◆ Brief:
Convert the stretch of the material below, from the line containing "Select the 6279.56 ft² figure" through the line containing "click(x=455, y=271)", into a Markdown table with the columns Row and Line. Number each line in sequence and leave out blank lines.

### Stored data

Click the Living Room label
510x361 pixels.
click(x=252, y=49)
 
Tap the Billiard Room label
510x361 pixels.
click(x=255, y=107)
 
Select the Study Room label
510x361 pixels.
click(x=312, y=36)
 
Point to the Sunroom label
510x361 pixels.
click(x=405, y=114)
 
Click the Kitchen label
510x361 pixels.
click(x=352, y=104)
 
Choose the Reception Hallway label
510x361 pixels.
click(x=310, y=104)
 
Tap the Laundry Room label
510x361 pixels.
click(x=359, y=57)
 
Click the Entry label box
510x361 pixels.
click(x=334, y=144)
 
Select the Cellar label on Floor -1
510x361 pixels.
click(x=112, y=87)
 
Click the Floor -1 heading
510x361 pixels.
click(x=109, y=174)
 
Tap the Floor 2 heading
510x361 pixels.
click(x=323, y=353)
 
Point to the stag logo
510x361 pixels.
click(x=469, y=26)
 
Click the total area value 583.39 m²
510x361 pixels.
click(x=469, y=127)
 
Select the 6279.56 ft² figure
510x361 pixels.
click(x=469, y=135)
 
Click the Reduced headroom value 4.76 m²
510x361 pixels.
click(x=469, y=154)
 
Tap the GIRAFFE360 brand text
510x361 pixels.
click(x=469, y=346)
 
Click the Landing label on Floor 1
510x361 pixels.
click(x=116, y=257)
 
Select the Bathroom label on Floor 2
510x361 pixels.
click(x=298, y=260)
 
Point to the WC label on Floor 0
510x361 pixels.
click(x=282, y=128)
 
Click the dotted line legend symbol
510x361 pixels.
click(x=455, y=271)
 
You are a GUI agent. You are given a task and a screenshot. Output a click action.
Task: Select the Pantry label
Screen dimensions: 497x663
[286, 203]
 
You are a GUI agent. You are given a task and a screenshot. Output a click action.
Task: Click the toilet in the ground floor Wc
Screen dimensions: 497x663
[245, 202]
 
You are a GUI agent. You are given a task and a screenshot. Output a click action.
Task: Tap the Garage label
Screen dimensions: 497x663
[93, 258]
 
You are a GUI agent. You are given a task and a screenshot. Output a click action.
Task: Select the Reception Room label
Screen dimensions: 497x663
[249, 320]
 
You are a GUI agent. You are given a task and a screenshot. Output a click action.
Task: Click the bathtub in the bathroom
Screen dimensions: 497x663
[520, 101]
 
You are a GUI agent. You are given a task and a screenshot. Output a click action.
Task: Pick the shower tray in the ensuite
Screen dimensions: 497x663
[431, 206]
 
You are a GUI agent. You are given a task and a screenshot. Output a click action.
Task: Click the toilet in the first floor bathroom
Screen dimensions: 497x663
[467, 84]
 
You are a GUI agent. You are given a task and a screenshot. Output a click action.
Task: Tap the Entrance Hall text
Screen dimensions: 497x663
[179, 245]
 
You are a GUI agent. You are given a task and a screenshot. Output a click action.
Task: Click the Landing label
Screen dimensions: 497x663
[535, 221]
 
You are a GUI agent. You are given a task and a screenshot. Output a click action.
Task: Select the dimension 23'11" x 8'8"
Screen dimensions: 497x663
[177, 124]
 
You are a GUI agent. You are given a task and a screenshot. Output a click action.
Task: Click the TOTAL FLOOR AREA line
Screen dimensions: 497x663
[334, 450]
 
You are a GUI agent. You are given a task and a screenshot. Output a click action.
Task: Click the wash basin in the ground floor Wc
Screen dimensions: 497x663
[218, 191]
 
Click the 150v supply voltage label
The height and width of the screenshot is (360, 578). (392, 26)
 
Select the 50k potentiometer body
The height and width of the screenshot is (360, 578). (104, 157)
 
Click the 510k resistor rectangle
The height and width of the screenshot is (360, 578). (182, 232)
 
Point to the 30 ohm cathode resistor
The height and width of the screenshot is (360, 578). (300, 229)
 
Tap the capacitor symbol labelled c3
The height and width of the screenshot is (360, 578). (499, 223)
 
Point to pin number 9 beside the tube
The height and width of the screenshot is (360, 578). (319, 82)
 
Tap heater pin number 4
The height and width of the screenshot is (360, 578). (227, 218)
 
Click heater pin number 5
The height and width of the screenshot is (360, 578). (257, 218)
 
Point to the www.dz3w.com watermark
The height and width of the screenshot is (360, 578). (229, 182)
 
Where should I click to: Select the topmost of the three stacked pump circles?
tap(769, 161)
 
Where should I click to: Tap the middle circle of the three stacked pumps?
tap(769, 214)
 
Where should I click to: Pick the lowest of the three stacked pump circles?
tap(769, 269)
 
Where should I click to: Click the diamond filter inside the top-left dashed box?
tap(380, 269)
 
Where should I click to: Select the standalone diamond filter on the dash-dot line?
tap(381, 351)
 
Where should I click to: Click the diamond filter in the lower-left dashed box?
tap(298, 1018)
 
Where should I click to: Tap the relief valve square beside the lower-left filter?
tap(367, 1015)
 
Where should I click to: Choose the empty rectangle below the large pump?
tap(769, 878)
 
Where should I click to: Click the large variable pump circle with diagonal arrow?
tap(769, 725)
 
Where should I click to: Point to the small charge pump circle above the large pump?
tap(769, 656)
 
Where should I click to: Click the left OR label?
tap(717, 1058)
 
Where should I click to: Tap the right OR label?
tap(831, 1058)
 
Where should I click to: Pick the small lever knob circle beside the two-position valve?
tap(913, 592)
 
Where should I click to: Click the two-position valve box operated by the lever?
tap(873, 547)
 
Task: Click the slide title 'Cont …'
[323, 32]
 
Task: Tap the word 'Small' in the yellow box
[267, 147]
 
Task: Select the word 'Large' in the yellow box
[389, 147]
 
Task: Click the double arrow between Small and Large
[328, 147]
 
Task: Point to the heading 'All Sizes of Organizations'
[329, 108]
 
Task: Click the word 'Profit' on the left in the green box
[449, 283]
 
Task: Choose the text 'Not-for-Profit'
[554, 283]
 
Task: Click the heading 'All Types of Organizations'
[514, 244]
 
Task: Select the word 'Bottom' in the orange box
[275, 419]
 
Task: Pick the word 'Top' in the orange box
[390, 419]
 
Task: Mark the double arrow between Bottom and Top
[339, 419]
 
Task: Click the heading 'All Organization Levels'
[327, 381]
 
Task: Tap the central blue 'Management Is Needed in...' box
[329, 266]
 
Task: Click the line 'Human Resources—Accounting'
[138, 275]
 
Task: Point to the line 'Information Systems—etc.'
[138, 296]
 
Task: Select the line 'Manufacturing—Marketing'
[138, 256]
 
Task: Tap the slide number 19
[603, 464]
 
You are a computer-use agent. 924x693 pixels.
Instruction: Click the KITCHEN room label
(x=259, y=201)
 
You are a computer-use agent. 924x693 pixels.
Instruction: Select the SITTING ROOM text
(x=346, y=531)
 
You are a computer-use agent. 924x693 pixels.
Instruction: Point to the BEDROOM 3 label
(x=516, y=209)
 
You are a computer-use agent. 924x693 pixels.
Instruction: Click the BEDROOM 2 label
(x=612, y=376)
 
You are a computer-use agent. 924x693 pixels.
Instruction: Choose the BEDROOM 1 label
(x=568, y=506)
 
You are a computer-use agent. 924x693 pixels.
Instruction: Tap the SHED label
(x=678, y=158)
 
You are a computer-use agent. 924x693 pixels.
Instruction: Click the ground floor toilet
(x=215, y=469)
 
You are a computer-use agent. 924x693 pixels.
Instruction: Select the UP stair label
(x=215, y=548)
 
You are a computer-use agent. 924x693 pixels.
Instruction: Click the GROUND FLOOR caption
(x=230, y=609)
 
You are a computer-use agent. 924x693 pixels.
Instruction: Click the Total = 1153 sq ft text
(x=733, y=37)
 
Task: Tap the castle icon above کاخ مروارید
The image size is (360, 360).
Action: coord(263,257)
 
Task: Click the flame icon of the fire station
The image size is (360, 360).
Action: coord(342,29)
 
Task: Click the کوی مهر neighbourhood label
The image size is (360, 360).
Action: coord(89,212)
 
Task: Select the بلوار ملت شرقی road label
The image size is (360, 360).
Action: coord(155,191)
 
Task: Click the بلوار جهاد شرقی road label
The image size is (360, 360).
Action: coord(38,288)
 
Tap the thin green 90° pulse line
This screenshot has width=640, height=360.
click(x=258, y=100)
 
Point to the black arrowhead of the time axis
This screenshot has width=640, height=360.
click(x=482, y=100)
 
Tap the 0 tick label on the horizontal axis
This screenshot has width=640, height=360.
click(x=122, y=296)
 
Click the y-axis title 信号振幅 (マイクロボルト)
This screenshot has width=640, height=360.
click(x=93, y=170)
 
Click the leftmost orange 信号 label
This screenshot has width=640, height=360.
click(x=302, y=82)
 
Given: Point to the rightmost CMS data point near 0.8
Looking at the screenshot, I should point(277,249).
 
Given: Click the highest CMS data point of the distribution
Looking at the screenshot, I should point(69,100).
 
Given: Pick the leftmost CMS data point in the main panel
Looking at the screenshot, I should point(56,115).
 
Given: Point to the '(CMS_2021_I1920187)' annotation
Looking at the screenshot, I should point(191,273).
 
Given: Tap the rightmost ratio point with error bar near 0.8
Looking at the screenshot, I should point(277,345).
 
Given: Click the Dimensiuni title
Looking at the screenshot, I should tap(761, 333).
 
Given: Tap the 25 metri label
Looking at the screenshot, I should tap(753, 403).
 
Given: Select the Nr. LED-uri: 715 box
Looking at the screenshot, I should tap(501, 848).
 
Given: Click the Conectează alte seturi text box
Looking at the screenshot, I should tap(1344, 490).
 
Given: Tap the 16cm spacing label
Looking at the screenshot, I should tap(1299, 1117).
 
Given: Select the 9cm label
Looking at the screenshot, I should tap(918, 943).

######

◆ Worked solution:
| Row | Line |
|---|---|
| 1 | Select the 6279.56 ft² figure |
| 2 | 510x361 pixels. |
| 3 | click(x=469, y=135) |
| 4 | Click the Reduced headroom value 4.76 m² |
| 5 | 510x361 pixels. |
| 6 | click(x=469, y=154) |
| 7 | Tap the GIRAFFE360 brand text |
| 8 | 510x361 pixels. |
| 9 | click(x=469, y=346) |
| 10 | Click the Landing label on Floor 1 |
| 11 | 510x361 pixels. |
| 12 | click(x=116, y=257) |
| 13 | Select the Bathroom label on Floor 2 |
| 14 | 510x361 pixels. |
| 15 | click(x=298, y=260) |
| 16 | Point to the WC label on Floor 0 |
| 17 | 510x361 pixels. |
| 18 | click(x=282, y=128) |
| 19 | Click the dotted line legend symbol |
| 20 | 510x361 pixels. |
| 21 | click(x=455, y=271) |